DMARC設定後に導入すべき「BIMI(ビミ)」とは?

さて、SPF、DKIM、DMARCを設定することにより、なりすましやフィッシングといった不正行為の防止に役立つことがわかりました。 ここでは、メールの信頼性をより高める「BIMI(ビミ)」についてご紹介していきます。

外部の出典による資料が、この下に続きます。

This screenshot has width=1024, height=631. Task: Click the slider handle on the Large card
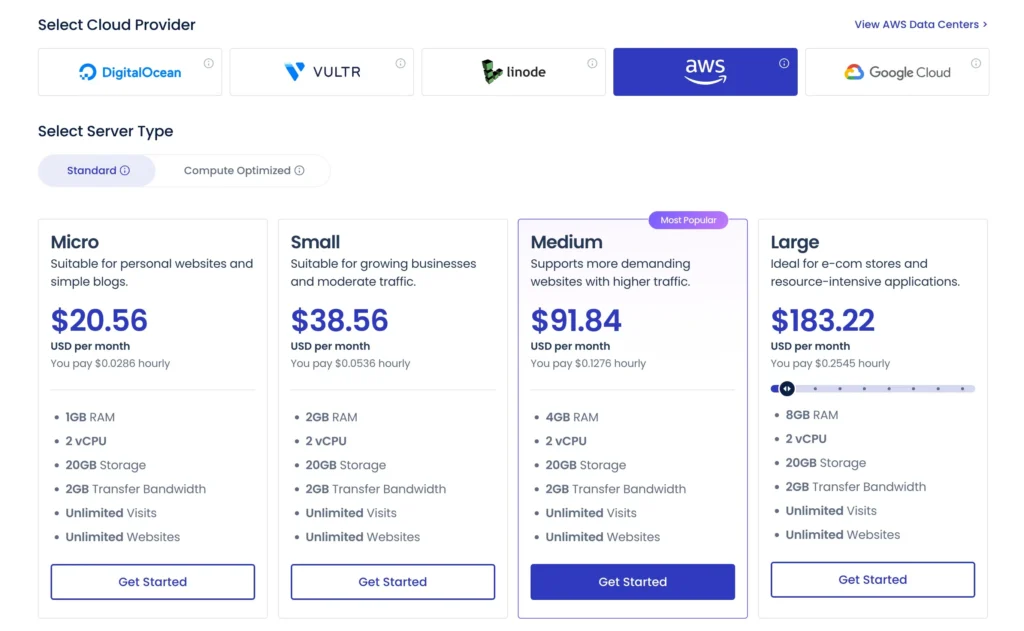point(789,388)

BIMIとは、「Brand Indicators for Message Identification」の略で、DMARCの認証に成功したメールに対し、送信者のロゴマークを表示させることができる技術です。 「送信者のロゴマークが表示されたメール=DAMRC認証に合格した正規のメール」となるため、受信者はそのメールが信頼できるものであると視覚的に判断が可能となり、それに伴うブランドの認知度アップやメール開封率の向上も期待できます。

BIMI(ビミ)

まとめ

なりすましメールに名前を使われてしまうと、受け取った顧客や取引先などに不信感を与えてしまい、企業としてのブランド価値に傷をつけかねません。 そうしたリスクを避けるためにも、送信ドメイン認証を導入することでセキュリティを強化し、送信者と受信者がお互いに安心・安全なメール環境を利用できるようにしましょう。